Die Leistungen der Pflegeversicherung sollen den Pflegebedürftigen helfen, trotz ihres Hilfebedarfs ein möglichst selbständiges und selbstbestimmtes Leben zu führen, das der Würde des Menschen entspricht. Die Hilfen sind darauf auszurichten, die körperlichen, geistigen und seelischen Kräfte der Pflegebedürftigen wiederzugewinnen oder zu erhalten. (§ 2 Abs. 1). (Bitte behalten Sie diese Grundaussagen im Gedächtnis !)
Sinngemäß würden sich die Gutachter verhalten, meint der Autor. Der Gutachter tritt nicht in feindlicher Mission auf, er spiele mit offenen Karten, sei zu strikter Objektivität verpflichtet, ließe dem Versicherten die Möglichkeit, frei zu erzählen. Wohlgemerkt: Dem Versicherten, dem Kranken.
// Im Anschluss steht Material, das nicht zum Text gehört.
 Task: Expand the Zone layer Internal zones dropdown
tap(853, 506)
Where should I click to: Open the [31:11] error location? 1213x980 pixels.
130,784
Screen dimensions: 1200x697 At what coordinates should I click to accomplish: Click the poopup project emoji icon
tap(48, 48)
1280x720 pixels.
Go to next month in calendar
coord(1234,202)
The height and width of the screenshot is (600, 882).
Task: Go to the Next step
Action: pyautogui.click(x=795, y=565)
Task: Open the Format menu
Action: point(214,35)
Der aber kann nervös und aufgeregt sein, wird erwähnt, wolle es möglichst gut machen. Dies führe zu hektischen und nicht immer geordneten Gedanken und Äußerungen, aber das wisse der Gutachter zu berücksichtigen. Ich kann mir nicht verkneifen, etwas besonders zu zitieren, um dies für Sie mit einem Ausrufungszeichen zu versehen.
Die Gutachter seien sehr erfahren darin, mehrere Dinge gleichzeitig zu tun. Während sie schreiben (Anmerkung von mir: den Fragenkatalog Punkt für Punkt abarbeiten), hören sie zu und sehen aus den Augenwinkeln, was sich zwischen Verwandten und Versicherten in Form von Zeichensprache so tut. Ganz egal, wie ein Gutachter die Befragung aufzieht, seien Sie sicher, er hört sehr genau zu. - Zitat-Ende und Ausrufungszeichen (!).
Soll einer sagen, der Autor wisse nicht, wovon er schreibt.